Tô sabendo que Curitiba amanheceu cinza e úmida como você não gosta. Cenário que pode ser interpretado de forma pessimista pela atual fragilidade da vida. Esqueça. Faça da chuva a minha mão afagando os seus cabelos. 

Passei estes dias pensando em você. Estava em festa e você em luto, digerindo as cruezas do destino enquanto eu me embrenhava na natureza. Oito eram as cachoeiras: oito dragões, o número do infinito, da eternidade. Em todas elas depositei cansaço, preocupações e lágrimas. Levei você comigo, acredite. 

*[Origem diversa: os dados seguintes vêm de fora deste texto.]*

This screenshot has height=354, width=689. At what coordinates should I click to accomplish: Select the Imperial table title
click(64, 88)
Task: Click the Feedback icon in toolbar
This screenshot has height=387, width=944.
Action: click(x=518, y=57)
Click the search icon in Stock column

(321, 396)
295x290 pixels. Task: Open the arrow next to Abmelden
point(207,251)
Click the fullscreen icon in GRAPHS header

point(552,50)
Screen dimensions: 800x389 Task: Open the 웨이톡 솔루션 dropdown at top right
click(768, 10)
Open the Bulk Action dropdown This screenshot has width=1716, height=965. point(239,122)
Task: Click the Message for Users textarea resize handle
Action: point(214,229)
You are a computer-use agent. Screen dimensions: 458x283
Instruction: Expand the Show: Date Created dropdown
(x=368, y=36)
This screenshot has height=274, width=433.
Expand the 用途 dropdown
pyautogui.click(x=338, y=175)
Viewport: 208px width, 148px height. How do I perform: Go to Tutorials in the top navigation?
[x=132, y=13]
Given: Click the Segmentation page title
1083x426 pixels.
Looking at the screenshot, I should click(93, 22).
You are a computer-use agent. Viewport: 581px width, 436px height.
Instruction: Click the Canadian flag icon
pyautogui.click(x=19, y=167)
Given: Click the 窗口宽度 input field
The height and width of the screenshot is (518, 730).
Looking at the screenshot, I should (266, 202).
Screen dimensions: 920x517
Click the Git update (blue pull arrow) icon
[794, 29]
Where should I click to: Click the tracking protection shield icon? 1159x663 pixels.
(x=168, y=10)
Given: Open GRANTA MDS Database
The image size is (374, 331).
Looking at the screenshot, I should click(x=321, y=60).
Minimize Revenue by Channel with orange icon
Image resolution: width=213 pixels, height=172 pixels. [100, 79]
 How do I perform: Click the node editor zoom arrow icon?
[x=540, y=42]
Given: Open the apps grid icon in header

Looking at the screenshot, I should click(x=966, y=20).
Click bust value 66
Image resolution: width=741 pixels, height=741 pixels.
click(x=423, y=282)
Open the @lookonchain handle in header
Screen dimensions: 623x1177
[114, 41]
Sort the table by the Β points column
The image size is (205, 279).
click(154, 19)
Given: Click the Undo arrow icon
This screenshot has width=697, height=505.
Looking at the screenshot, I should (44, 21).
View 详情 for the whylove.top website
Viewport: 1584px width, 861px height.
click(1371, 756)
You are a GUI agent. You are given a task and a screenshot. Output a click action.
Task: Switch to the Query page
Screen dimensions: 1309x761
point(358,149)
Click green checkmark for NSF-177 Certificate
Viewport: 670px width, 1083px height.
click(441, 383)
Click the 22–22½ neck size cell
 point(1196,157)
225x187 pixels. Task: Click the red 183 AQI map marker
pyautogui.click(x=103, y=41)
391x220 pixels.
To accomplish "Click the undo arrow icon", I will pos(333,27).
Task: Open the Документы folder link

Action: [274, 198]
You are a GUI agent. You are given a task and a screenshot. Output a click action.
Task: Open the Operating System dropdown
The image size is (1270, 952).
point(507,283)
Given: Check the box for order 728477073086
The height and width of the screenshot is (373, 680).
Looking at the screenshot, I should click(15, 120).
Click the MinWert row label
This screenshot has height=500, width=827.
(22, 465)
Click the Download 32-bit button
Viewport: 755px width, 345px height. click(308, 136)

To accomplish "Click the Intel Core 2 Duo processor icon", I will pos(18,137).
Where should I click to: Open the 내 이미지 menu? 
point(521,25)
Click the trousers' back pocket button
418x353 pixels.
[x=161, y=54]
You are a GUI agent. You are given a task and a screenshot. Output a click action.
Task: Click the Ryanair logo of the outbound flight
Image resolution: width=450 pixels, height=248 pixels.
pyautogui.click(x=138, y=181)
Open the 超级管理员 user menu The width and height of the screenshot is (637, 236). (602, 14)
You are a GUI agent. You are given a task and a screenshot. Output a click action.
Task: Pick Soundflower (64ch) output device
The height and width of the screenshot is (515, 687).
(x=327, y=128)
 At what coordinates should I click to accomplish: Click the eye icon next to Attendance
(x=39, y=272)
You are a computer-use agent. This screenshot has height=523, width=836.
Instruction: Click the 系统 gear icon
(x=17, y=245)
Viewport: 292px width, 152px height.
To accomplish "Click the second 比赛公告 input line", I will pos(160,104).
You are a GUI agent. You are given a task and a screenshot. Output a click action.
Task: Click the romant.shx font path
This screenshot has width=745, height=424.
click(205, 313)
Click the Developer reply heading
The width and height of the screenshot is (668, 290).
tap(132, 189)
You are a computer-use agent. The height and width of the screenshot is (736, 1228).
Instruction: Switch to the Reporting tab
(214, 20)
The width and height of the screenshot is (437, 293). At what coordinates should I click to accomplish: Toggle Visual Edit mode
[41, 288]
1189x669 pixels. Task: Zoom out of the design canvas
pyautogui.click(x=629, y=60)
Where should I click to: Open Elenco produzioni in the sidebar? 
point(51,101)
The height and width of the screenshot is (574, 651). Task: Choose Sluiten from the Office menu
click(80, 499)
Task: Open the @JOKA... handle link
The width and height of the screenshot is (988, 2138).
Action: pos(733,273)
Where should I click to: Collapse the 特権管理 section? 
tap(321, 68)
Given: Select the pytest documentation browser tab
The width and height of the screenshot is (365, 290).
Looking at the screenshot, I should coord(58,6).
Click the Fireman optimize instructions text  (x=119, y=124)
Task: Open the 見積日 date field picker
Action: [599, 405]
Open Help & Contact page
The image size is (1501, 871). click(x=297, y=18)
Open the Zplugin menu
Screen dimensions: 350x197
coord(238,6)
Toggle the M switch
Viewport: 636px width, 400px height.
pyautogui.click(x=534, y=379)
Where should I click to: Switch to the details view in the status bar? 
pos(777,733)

Cada alumbramento era precedido por percalços. Calor, mosquitos, trilhas instáveis e pedregosas. Mas a vastidão do horizonte trazia uma brisa apaziguadora. Os buritis se agitavam em paradisíaca melodia. As veredas eram grandes e delicadas, como o seu amor pela literatura; como a minha reverência por Riobaldo e Diadorim. 

A primeira queda d’água, o portão do Dragão, nos recebeu com a bênção do frescor. Água cristalina que lava impurezas físicas e emocionais e diz: tudo passa! A partir daqui, aberta está a possibilidade de ser maior e melhor a cada passo. 

Na segunda, um olhar de cima, distanciado. Essa sou eu, é você, com reservas e recônditos. Por nós, a água se esvai e com ela os maus presságios. 

A terceira, a Pérola do Dragão. Uma joia resguardada por um paredão de pedras castigado pelo tempo. Assim somos, a cada década vivida, protegendo o que nos é caro como o amor, as amizades, as dádivas de se estar num lugar único no mundo. O poço é profundo e límpido como a alma de um bebê. Aquosa humanidade. 

Na quarta, o coração já está preparado para diferenciar o joio do trigo. O ordinário do exótico, o bem do mal. Não nos demoramos, pois não é sábio perder tempo com o que não nos traz alegria e arrebatamento. 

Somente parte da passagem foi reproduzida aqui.